- Country: United States
- Language: English
- Genre: Science-fiction

Publication
- Published in: The Farthest Reaches
- Publication type: Anthology
- Publisher: Trident Press
- Media type: Print, book
- Publication date: 1968

= Crusade (short story) =

"Crusade" is a short story by English writer Arthur C. Clarke, first published in 1968 and later reprinted in The Wind from the Sun as well as The Collected Stories of Arthur C. Clarke.

== Synopsis ==
The story follows the extremely long life span of an artificial intelligence that exists on a frozen planet in the vast space between two galaxies. The intelligence sends out scouts into another galaxy to seek other life like themselves, only to discover biological intelligences, whose physique is very different from their own. Tens of thousands of years pass to collect data about them, before the intelligence decides to send a "crusade", which will reach planet Earth in the year 2050.

▶ **Information shown**
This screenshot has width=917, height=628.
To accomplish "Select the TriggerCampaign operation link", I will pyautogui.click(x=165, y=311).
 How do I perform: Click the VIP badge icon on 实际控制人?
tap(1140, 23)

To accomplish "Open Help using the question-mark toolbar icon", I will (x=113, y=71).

...

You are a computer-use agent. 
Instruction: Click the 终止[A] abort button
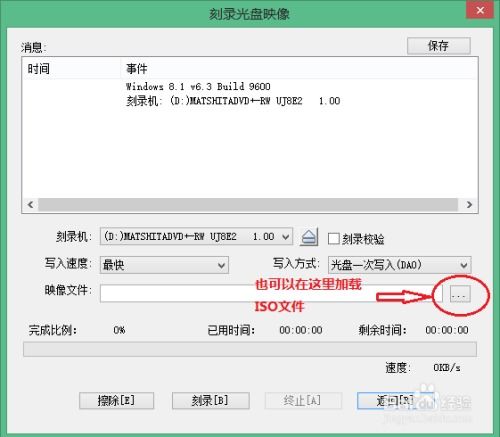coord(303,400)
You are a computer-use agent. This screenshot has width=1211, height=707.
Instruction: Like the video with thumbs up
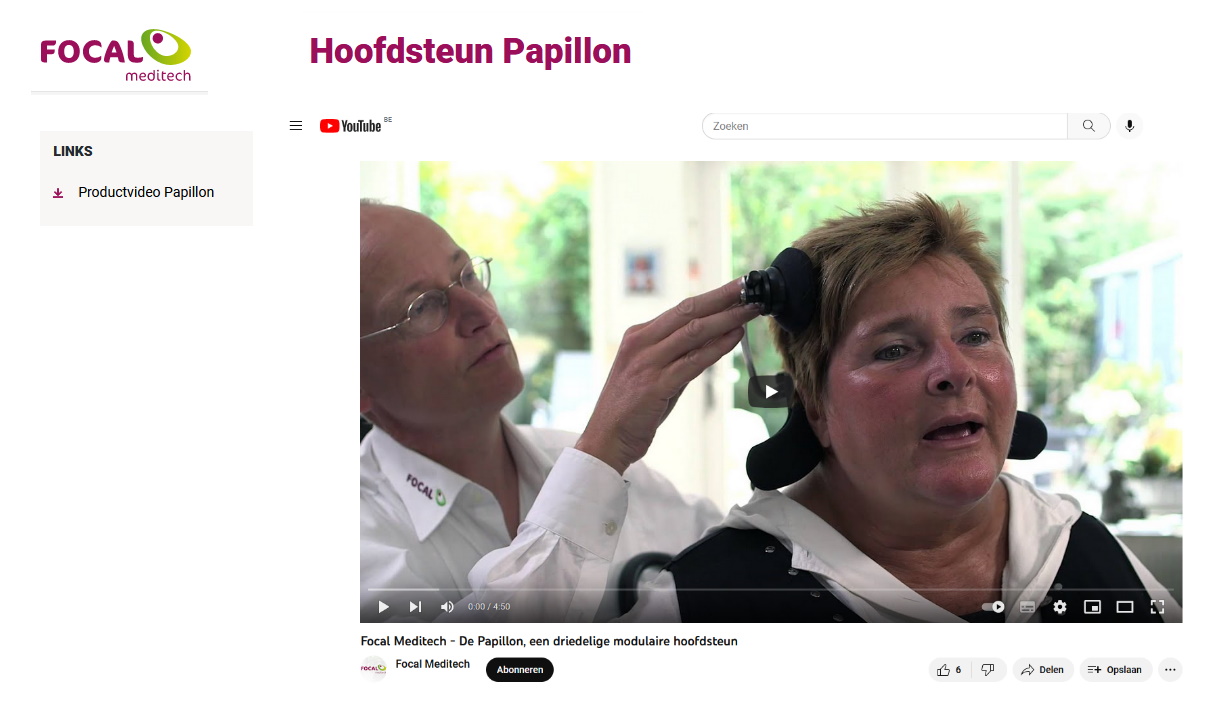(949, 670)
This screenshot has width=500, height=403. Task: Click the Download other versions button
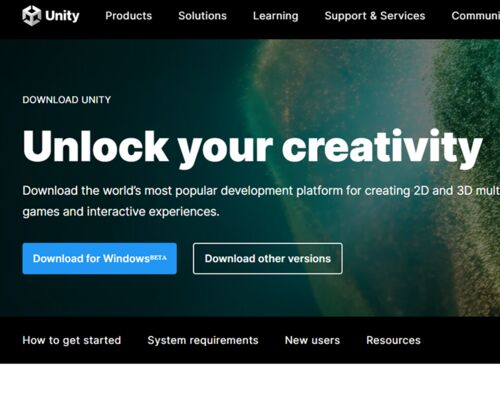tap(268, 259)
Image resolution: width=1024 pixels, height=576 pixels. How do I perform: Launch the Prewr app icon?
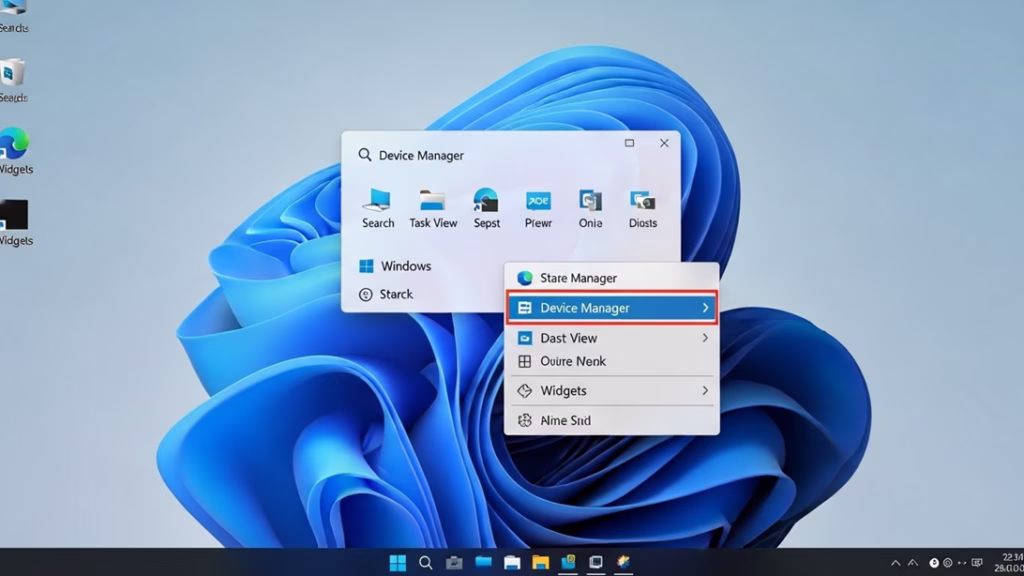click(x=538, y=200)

...

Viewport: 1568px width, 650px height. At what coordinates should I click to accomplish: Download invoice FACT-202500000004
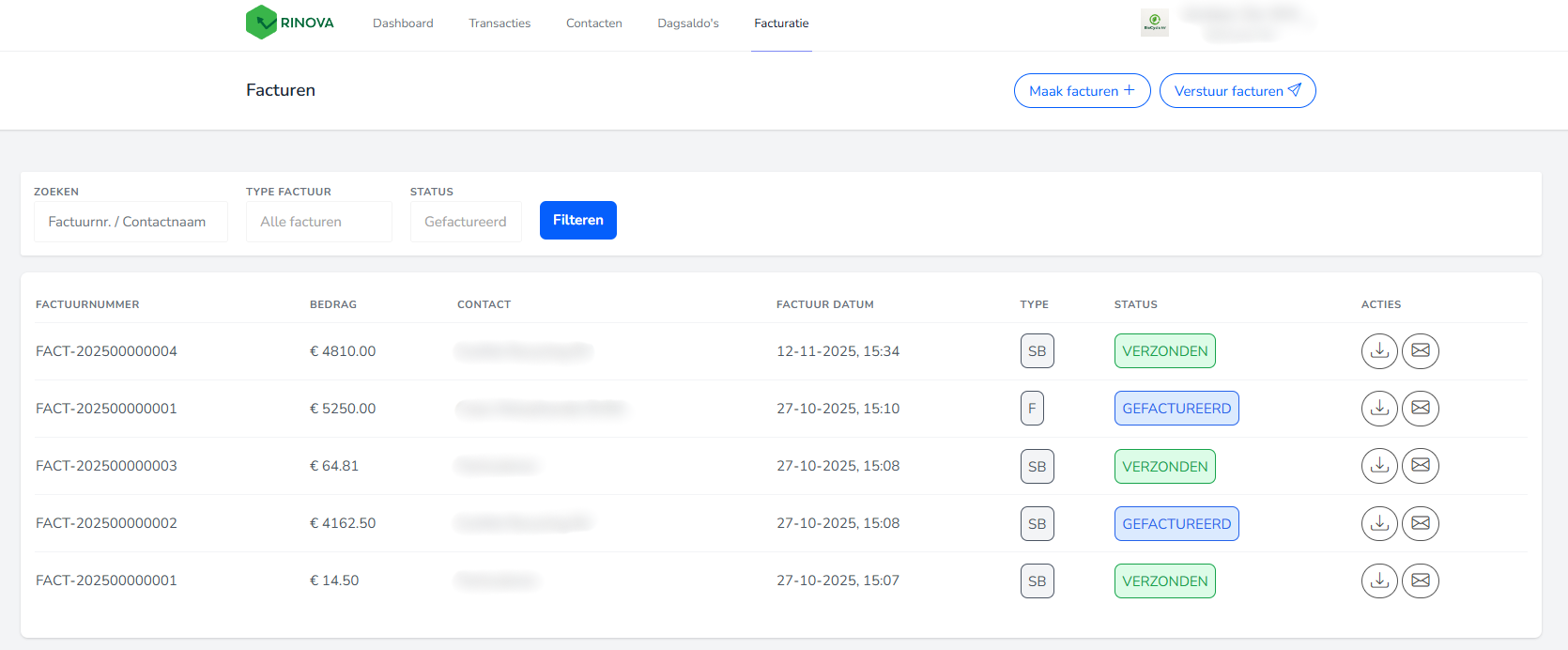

▶ **Problem description**
Pick up the article on Arthur C. Clarke's short story "Crusade" after its last sentence and write what comes next.

▶ **Written answer**
== Release ==
"Crusade" was first published in 1968 as part of the anthology The Farthest Reaches, which was published by Trident Press. The following year it was given a French translation and released in the fifteenth fiction special for the magazine Histoires stellaires. It has subsequently been republished in several different collections that include The Wind from the Sun and The Collected Stories of Arthur C. Clarke. "Crusade" has been translated into approximately five languages, which include French, German, and Croatian.

== Themes ==
Themes covered in the story include the concept of humanity. In his paper "2001 in Perspective: The Fiction of Arthur C. Clarke", John Hollow covered the story along with "Dial F for Frankenstein", noting that "The thing mocked in each of these stories, however, is not the machine but man's assumption that he is the be-all and end-all of the universe." Zoran Živković covered "Crusade" in his 2018 paper, writing that "The transience and fragility of the world of the giant ammoniac mind–in aeonian proportions, of course–compel it to act to preserve itself. Thus it takes a step that Clarke considers to represent a necessary phase in the development of every cosmic being."

== Legacy ==
Soumya Banerjee cited "Crusade" as the inspiration for this 2016 paper "A Roadmap for a Computational Theory of the Value of Information in Origin of Life Questions".